2015-03-03 Thread Martin Burnicki

Joseph Gwinn wrote:

On Thu, 26 Feb 2015 15:09:01 +0100, Martin Burnicki wrote:

Hi folks,

I've been asked off list to make the slides of my presentation at
FOSDEM 2015 in Brussels available and post the download link on this
list.

So here it is:





See the "Attachment" link.


Very interesting; thanks for posting this.

I have a few questions and comments:

1.  Slide titled "Known Bugs (2)": Has support for negative leap
seconds been restored in NTP v4?  It wasn't clear.

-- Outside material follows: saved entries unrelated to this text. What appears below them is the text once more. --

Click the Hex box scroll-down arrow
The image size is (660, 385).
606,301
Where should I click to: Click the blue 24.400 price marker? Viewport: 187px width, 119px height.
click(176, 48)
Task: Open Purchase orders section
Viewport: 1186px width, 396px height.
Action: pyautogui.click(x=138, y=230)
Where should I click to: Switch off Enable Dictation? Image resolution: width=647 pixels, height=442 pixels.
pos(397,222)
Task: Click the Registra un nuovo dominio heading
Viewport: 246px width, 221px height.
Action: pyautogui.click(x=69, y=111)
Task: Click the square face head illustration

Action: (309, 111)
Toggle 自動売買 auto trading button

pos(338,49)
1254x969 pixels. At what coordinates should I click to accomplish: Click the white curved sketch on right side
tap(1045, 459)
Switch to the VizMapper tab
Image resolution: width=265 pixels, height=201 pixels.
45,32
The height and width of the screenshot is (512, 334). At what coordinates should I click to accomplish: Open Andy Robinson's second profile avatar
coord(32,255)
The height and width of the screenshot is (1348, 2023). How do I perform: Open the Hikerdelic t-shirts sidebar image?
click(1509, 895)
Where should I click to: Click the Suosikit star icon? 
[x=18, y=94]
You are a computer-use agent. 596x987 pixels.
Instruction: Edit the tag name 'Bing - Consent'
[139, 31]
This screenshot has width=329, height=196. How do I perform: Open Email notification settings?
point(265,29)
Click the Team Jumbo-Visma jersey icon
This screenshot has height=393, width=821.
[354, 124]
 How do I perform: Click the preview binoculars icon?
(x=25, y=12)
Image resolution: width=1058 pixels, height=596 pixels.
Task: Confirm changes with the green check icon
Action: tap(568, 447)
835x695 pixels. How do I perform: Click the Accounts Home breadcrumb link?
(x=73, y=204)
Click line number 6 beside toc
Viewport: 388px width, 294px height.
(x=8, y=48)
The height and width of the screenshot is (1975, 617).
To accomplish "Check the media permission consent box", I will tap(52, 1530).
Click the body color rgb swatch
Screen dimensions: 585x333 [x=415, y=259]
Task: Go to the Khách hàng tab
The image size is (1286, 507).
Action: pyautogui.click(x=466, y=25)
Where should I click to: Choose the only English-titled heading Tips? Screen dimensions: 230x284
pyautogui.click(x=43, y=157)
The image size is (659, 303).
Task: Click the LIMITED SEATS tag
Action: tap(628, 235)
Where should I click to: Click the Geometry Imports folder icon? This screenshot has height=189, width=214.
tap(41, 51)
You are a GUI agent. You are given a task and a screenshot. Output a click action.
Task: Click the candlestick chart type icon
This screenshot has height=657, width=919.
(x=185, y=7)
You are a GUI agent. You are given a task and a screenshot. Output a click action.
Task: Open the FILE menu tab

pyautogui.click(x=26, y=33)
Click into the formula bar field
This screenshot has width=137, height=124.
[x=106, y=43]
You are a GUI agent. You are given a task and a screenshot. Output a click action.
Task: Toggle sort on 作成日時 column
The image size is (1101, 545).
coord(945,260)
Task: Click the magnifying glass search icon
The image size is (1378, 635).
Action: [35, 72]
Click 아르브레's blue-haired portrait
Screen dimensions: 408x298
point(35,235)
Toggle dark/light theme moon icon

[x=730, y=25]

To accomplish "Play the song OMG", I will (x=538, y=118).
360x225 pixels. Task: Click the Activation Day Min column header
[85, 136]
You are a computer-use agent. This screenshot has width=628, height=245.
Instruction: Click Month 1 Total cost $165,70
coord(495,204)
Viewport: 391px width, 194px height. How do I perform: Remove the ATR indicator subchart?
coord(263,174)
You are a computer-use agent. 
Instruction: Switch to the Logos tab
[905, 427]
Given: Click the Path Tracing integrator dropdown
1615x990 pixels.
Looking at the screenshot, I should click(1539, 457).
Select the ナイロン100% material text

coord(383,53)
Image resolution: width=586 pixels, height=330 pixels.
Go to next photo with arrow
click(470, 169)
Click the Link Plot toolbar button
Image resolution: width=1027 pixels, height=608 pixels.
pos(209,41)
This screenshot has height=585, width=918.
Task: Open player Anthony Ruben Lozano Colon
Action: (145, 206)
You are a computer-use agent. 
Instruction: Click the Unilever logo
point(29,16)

I have to admit that I wrote this before 4.2.8 had been released. 
Support for negative leap second has been in older NTP versions, but had 
been removed in 4.2.6.


Now in 4.2.8 the leap second code has been reworked and cleaned up, and 
a very quick look at the source code seems to indicate that this might 
work again. At least there's code which passes the announcement flag to 
the kernel, if kernel support is enabled.


I think I'll give it a try soon. I'd expect that a negative leap second 
might work if an appropriate announcement is received from a refclock or 
upstream NTP server, but it will be interesting to find out if this 
works with a NIST-style leap second file where the TAI offset decreases 
at a given date.



2.  Slide titled ""Possibilities for Future Improvements (2)":  In the
wish list for a kernel call to ask if the kernel runs UTC or TAI, a
couple of issues come to mind.  First, many systems set the GPS
receiver to emit GPS System Time via NTP (and IRIG), so a GPS System
Time option may be needed.


Yes.

Though I would prefer using TAI instead of raw GPS time if a linear time 
scale is required. What if you use a different GNSS receiver, e.g. for 
Galileo, or the Chinese Beidou?


GPS time (or whatever) is fine in closed projects/environments, but IMO 
a UTC and TAI are the "global" time scales, while GPS is specific to the 
U.S.



Second, we often have the GPS (or PTP 1588)
receiver to emit GPS System Time, but never share this with downstream
servers, who are configured for UTC (but strangely the leap seconds
never come).  The difference between UTC and GPS System Time is handled
in applications code.  The reason for this approach is so that the bulk
of the system is free from step discontinuities, and only the
interfaces need deal with UTC.


I agree, but as I've tried to point out above I think a better project 
design would have been to use TAI instead of GPS time. PTP works 
natively with TAI, and you can easily convert between he two scales.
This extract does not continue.